エイドリアンさんとパオラさんとリンちゃん/Courtesy Adrian Clouatre

「私たちは結婚しているし、私は退役軍人だから、少なくとも国外退去命令は解決できて、妻が拘束されることはないと思っていた」とエイドリアンさんは振り返る。

国土安全保障省の広報はCNNの取材に対し、パオラさんは不法に滞在していると述べ、ドナルド・トランプ大統領と同省のクリスティ・ノーム長官は「法の支配を無視しない」とコメントした。

同広報によると、パオラさんは5月27日に移民審査やり直しの緊急申し立てを行っており、この申し立てに関する決定を待っている状況だという。

クロアトルさん夫妻はトランプ政権の強硬な移民政策の展開を見守っていたが、まさか自分たちの身に降りかかるとは思っていなかったという。

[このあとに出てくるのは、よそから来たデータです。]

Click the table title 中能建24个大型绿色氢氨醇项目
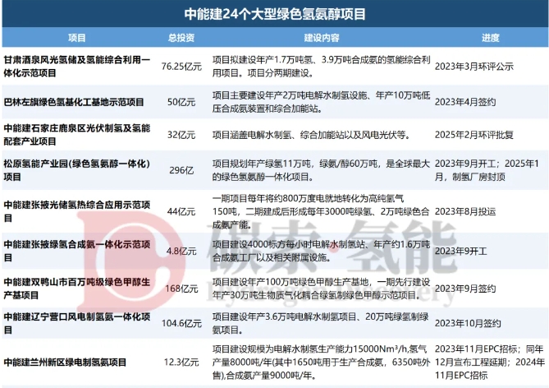Viewport: 549px width, 388px height. coord(274,14)
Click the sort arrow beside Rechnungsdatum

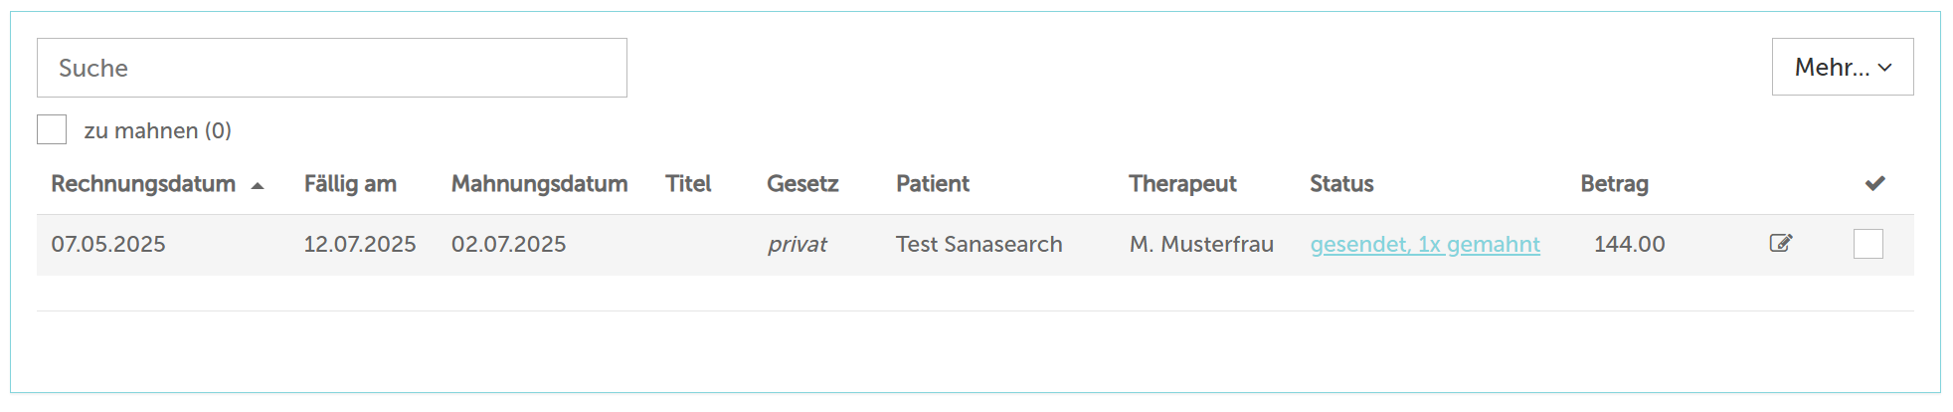258,185
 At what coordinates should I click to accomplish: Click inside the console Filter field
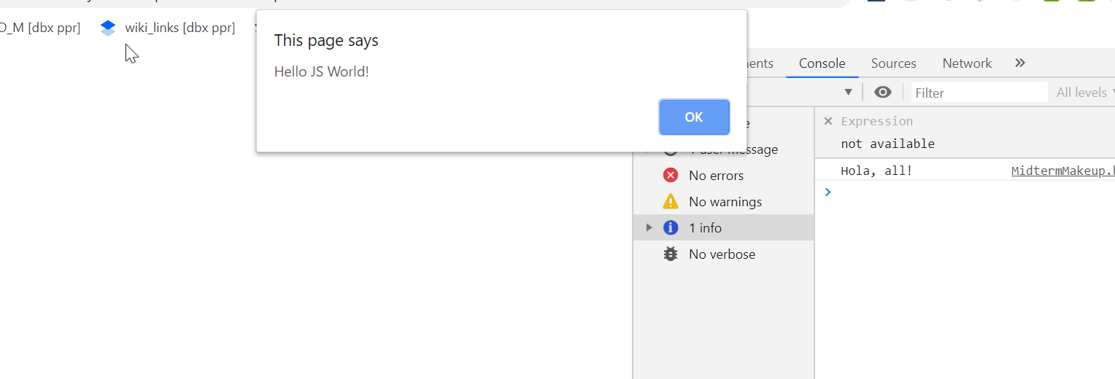tap(979, 93)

「犯罪者に焦点を当てると彼らは言っていたので、そうなるんだろうと思っていた」「それなのに、妻のように両親に連れて来られて何の罪も犯していない人たちを罰する理由がどこにある?」とエイドリアンさんは疑問をぶつける。

夫の必死の訴え

パオラさんが拘束された時、まだリンちゃんは授乳が必要だった。このためエイドリアンさんは飲食店で働きながら2人の子どもたちの面倒を見て、週に2回は車で4時間かけて妻が留置されているICEの施設を訪れている。妻の搾乳機の使用を認めるよう、懸命に働きかけたのもエイドリアンさんだった。

「妻は搾乳できるようになったけれど、そのたびに捨てなければならない。妻が授乳できるよう、私はできる限り赤ちゃんを連れて行こうとしている」

17年から22年まで情報スペシャリストとして海兵隊に所属していたエイドリアンさんは、その経験が一家を襲った悪夢を耐え抜く助けになっていると打ち明けた。

しかしルイジアナ州の施設に留置されているパオラさんの状態については不安が募る。「妻は頑張ろうとしている」「弁護士や私が毎日妻のために戦っていることも知っている。しかし部屋には100人以上の人がいて、静かになることはない。消灯して3時間続けて眠るのがやっと」「そのため妻は消耗し、精神状態が悪化している。施設でセラピストと話して助けてもらっている」

エイドリアンさんは書類を整えて申し立ての手続きを続ける傍ら、ホワイトハウスに手紙を書いて、妻の永住権を認めてほしいと訴えた。手紙ではパオラさんの境遇について「人道に反して米国人の小さな子ども2人と、米国の退役軍人の夫から引き離されました」と記している。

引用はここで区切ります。